Once the high level code is converted to gate level code, the designer will typically perform additional testing via simulation and formal verification in order to verify that the logic level code is an accurate representation of the high level code. If the logic level code is successfully verified, the logic level code is converted to a detailed layout of the circuit and the circuit is fabricated.
Typically, a formal verification tool in the form of a software product, available from, for example, Chrysalis Symbolic Design, Inc., of 101 Billerica Avenue, North Billerica Mass. is used to compare the high level code (RTL netlist) to the logic level code (gate level netlist) to determine whether they are equivalent. Typically, the RTL netlist is compared to the gate level netlist.

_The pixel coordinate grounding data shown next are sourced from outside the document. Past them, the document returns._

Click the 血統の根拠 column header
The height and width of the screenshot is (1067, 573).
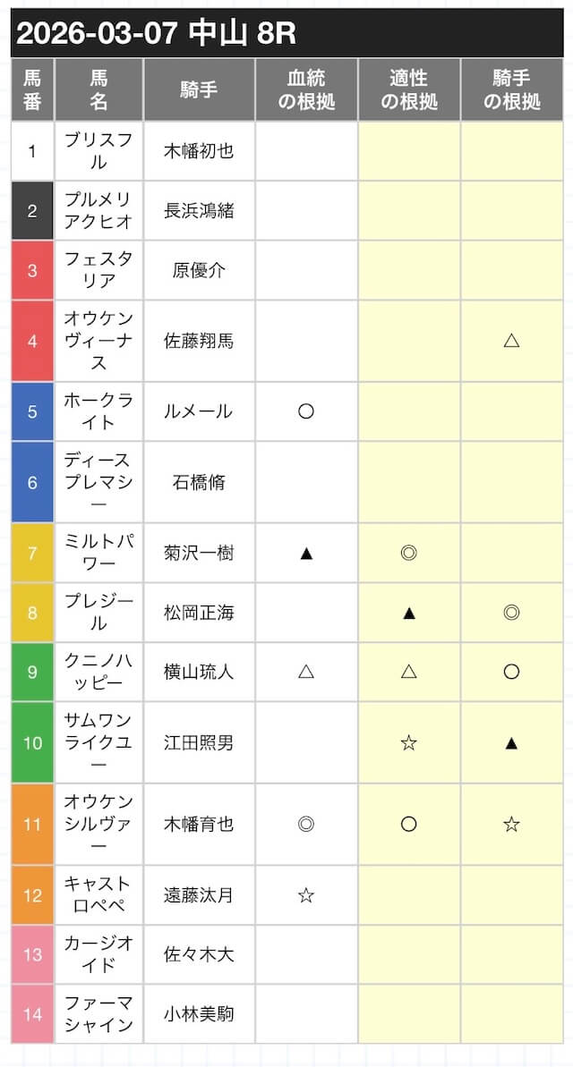coord(306,90)
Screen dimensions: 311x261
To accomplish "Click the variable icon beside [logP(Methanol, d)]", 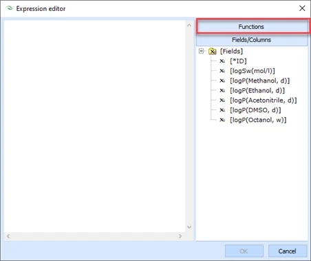I will 222,81.
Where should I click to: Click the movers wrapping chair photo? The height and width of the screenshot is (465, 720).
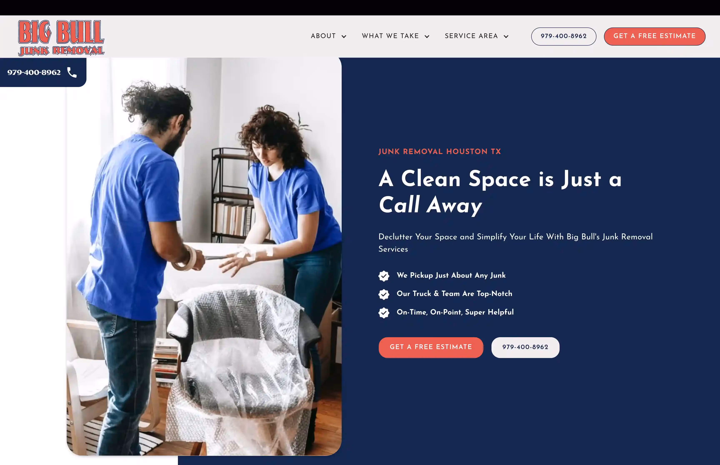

Sometimes during the verification operation, the high level code is changed to implement design changes or revisions. If the change is significant (e.g., a full metal mask change), another gate level netlist is typically generated and another round of verification testing is performed to compare the revised high level code to the revised gate level code.
If a required change to the high level code is minor (e.g., a simple metal mask change) a simplified compiler operation may be performed, thus reducing cost and minimizing production delay. An ECO (engineering change order) compiler is available from for example, SynOpSys Inc. in the form of an ECO compiler. Unfortunately, the cost of the ECO complier is approximately the same as the cost of performing the original formal verification. This indicates that even for a small revision in the high level code, a designer must perform the compile operation and then perform the design verification operation, each operation adding cost and production delay. A shortcoming with this process is that the circuit designer must determine the gate level change corresponding to the high level code change using different and often incompatible tools, or do it purely manually, which is highly error prone. The designer must then perform the verification operation again to verify the equivalency of the revised gate level netlist to the revised RTL netlist.
Unfortunately, the above mentioned verification operation cannot determine the change required to the first gate level netlist to make it match the revised RTL netlist. This predicament requires that the circuit designer switch between the synthesis tool and the verification tool.
Thus, a heretofore unaddressed need exists in the industry to address the aforementioned deficiencies and inadequacies.